Instructions to follow ▸
Please translate this sentence from the concert review below into Spanish: "The Small Fakers will be taking part in the mod revival weekend at the start of May next year at the Cavern."

----- Supplied passage -----

Originally published by L.S. Media. November 8th 2009.
No matter your age, if you love music there will be a band that you listen to on a regular basis that you never will or got to see play live. Sometimes you might be fortunate and only like the current bands that dominate your formative musical years and get to experience them all.
But what do you do if your taste of music straddles a time period before you were born! Ah yes it’s easy to lament the lack of chance of seeing Queen with Freddie or Meatloaf, after all they were touring long after I got into music and it is my own fault for not making more of an effort to see them.
It’s the bands that came before… The Beatles…Well that’s o.k. I have seen all the footage I want to see and my favourite Beatles era came after they stopped touring anyway so that’s not a problem. Free…Well the much missed Paul Kossoff died in 1976 and I am not sure I would have got away with going to gigs at the age of five, so again not a lament in sight but the Small Faces, now there’s a band I never got to see and have regretted it since I first heard the song Tin Soldier at around the age of eight.
There is a tiny glimmer of hope though in the tribute band the Small Fakers who arrived in Liverpool’s Cavern to huge applause from a crowd of people who hadn’t come to turn the clock back and bemoan the lack of talent in the music world today but who had come to revel in the band that made mod culture cool.
Opening the special evening with Whatcha gonna do about it from the 1966 debut album The Small Faces, the band immediately put any fears out of the collective audience and played so well that one member of the audience was overheard to say that the lead singer even looked like Steve Marriott!
Other hits and favourite songs followed throughout the long and wonderful set including Hey Girl, All or Nothing, Shake and My Mind’s Eye before going on to tackle some of the songs off one of the best albums of the sixties, Ogdens’ Nut Gone Flake. The excited audience lapped up the ode to prostitution in Rene, Long Ago and Worlds Apart and the fantastic Song of a Baker without hesitation. The band did everything right and I am sure that both the sadly missed Steve Marriott and Ronnie Lane would have approved at the thought of their timeless songs given the respect they deserve by a group of young but extremely talented lads.
The Small Fakers finished the night on a superb high with the encores of Happy Days Toy Town, the cheery, infectious Lazy Sunday and the beautiful Afterglow (of your love)
The Small Fakers will be taking part in the mod revival weekend at the start of May next year at the Cavern.

----- Available data -----

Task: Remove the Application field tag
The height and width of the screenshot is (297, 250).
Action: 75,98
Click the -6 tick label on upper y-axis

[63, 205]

-----

Answer box ▸
Los Small Fakers participarán en el fin de semana de revival mod a principios de mayo del año que viene en el Cavern.